Montpellier-Creuse en auto-stop – traversée par les nationales et les départementales

J’ai pris part samedi dernier à l’édition 2018 de la Madjacques, une course d’auto-stop indépendante et ouverte à tous. Comme pour la première édition, j’y étais de nouveau invitée en tant qu’intervenante, cédant le poste d’animation à Antoine de Maximy, un petit nouveau dans la scène voyage, parait-il…

Mais sur la course, je suis plutôt de type tortue que de type lièvre. Les courses, ça me gonfle et ça n’a d’intérêt que s’il y a un défi de découverte, d’autant plus que le stop pour moi est avant tout un moyen de transport et non un loisir.

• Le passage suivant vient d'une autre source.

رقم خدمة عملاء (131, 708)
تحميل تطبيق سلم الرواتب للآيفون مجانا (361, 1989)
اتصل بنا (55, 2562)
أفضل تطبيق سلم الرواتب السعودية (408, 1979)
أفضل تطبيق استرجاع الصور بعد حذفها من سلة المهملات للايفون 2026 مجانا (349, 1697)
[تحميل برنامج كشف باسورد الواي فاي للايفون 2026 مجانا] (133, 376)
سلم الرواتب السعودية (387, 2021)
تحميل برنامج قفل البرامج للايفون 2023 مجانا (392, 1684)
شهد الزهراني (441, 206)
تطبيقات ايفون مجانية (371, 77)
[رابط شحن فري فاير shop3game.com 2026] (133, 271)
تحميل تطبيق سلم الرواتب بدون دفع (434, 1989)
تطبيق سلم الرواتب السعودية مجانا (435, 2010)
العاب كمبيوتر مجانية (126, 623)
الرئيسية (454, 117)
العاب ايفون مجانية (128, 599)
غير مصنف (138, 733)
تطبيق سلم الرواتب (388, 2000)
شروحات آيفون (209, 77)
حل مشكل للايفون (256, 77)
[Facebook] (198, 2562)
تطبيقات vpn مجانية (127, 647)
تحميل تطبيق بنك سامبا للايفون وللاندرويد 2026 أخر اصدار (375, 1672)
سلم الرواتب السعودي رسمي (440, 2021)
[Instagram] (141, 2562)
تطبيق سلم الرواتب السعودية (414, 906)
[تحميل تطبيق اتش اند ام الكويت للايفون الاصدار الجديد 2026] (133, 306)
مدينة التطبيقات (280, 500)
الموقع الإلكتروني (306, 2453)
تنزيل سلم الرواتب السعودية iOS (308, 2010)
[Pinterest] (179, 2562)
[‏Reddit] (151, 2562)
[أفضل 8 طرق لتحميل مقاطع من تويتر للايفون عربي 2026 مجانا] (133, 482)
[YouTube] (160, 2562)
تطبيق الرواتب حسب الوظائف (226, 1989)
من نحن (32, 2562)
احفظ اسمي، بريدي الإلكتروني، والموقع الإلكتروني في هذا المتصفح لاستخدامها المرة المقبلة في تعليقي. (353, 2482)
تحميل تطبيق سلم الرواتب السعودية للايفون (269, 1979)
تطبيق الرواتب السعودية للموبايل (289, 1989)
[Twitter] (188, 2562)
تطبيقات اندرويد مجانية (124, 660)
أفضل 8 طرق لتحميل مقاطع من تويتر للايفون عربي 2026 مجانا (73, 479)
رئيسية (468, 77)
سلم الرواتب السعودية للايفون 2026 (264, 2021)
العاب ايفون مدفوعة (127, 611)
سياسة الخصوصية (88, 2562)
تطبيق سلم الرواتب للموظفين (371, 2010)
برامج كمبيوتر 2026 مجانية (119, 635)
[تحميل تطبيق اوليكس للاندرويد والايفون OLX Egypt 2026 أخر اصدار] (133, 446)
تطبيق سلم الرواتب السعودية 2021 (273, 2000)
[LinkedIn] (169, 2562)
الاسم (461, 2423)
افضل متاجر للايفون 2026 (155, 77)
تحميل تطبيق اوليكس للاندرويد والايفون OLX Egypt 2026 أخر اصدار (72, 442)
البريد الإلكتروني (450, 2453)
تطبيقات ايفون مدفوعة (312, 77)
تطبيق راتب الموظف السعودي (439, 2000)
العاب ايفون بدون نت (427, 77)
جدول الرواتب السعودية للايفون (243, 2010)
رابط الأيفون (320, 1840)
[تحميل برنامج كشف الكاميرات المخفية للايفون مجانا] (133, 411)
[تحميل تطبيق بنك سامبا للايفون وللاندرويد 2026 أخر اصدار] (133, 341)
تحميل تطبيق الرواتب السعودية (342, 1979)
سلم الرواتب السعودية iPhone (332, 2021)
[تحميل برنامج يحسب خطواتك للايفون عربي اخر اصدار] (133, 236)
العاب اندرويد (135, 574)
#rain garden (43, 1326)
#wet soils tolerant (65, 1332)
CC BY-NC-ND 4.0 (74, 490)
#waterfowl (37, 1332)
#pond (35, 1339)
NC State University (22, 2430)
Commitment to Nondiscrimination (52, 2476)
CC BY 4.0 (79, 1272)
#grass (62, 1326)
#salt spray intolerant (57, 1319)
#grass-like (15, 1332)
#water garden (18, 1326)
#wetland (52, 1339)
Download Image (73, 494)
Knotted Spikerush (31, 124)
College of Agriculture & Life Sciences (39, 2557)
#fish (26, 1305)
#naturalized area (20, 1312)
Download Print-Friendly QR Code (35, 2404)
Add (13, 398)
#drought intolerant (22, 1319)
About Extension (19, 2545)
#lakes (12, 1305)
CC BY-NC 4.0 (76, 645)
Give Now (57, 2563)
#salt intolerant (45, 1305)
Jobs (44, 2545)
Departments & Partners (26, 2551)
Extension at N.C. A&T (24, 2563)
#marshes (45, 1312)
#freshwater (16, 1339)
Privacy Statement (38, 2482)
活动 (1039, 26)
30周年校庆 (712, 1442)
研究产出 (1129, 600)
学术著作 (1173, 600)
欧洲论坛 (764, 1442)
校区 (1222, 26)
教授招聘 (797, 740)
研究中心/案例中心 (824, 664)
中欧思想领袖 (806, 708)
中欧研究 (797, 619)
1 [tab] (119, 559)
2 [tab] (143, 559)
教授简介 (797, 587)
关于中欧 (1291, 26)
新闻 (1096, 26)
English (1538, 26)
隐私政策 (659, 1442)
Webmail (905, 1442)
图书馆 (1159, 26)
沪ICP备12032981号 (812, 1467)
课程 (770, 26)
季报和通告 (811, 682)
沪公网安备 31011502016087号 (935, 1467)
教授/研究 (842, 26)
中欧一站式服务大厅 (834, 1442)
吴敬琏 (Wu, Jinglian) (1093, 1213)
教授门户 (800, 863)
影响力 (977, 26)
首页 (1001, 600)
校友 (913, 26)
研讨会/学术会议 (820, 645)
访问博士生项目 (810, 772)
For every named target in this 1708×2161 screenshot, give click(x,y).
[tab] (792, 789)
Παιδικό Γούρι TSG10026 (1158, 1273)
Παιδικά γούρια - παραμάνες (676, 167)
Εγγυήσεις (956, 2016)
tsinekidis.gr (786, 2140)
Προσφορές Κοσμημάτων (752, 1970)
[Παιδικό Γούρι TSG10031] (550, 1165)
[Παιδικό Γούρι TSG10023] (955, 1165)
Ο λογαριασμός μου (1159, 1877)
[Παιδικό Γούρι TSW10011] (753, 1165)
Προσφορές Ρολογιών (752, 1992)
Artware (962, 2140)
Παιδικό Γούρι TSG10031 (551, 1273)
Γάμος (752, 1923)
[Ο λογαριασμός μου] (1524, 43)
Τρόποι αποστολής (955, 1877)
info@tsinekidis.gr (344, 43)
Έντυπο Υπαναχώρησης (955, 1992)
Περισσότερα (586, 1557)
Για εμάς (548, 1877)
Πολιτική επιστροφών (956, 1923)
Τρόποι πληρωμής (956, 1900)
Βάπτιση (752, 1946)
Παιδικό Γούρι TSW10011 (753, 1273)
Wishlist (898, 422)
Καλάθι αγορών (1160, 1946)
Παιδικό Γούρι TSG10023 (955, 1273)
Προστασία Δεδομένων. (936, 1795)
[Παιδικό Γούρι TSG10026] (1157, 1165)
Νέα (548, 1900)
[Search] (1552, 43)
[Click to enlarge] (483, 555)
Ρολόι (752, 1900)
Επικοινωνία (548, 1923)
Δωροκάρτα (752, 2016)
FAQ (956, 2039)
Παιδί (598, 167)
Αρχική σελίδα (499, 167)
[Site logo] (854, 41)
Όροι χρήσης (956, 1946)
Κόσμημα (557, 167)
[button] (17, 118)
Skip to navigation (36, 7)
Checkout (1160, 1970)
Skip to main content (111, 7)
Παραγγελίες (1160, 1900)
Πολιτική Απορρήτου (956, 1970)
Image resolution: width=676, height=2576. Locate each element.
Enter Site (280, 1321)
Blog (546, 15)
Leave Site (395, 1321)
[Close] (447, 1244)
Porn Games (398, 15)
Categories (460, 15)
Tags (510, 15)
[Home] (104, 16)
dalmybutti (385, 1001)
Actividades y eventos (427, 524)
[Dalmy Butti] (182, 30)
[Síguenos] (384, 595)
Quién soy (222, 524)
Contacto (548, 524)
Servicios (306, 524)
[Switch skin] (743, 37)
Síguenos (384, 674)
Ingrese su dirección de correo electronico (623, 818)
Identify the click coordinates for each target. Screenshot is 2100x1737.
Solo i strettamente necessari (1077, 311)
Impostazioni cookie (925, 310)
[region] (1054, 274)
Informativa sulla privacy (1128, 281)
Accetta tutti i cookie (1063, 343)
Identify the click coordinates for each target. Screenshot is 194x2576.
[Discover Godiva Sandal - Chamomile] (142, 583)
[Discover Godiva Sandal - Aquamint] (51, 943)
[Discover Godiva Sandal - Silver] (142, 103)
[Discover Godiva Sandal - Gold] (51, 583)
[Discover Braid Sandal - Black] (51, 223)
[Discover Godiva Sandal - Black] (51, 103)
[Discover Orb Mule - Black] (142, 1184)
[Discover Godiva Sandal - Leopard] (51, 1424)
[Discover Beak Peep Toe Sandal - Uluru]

Pour ma troisième course en stop, je caressais l’envie de m’imposer de nouveau la même règle que pour les deux précédentes : ne pas prendre d’autoroute mais plutôt les départementales et les nationales. Sans forcément prendre les chemins de traverse, il s’agissait plutôt de parcourir des régions plus sauvages de France, que je les connaisse déjà ou non.

Se targuer de prendre les routes à 90 km/h (bientôt 80 ?), c’est une chose quand on va de Toulouse à Mimizan (270 km, 4h estimé) ou même de Lyon à Cheniers (324 km, 5h estimé). Ça en est une autre quand on est censé partir à deux de Montpellier (481 km, 7h43 estimé)…

Ajoutez à cela l’exigence de partir en binôme, moi la miss qui fait du stop seule quasiment tout le temps (car ça ne me fait qu’un idiot à gérer), même si je prends parfois des « boulets » avec moi.

#SecondDegré

Je n’allais pas imposer pareil défi à mon binôme, même l’été, même avec 14h d’ensoleillement et surtout pas avec notre conférence du lendemain… pas vrai Jules ?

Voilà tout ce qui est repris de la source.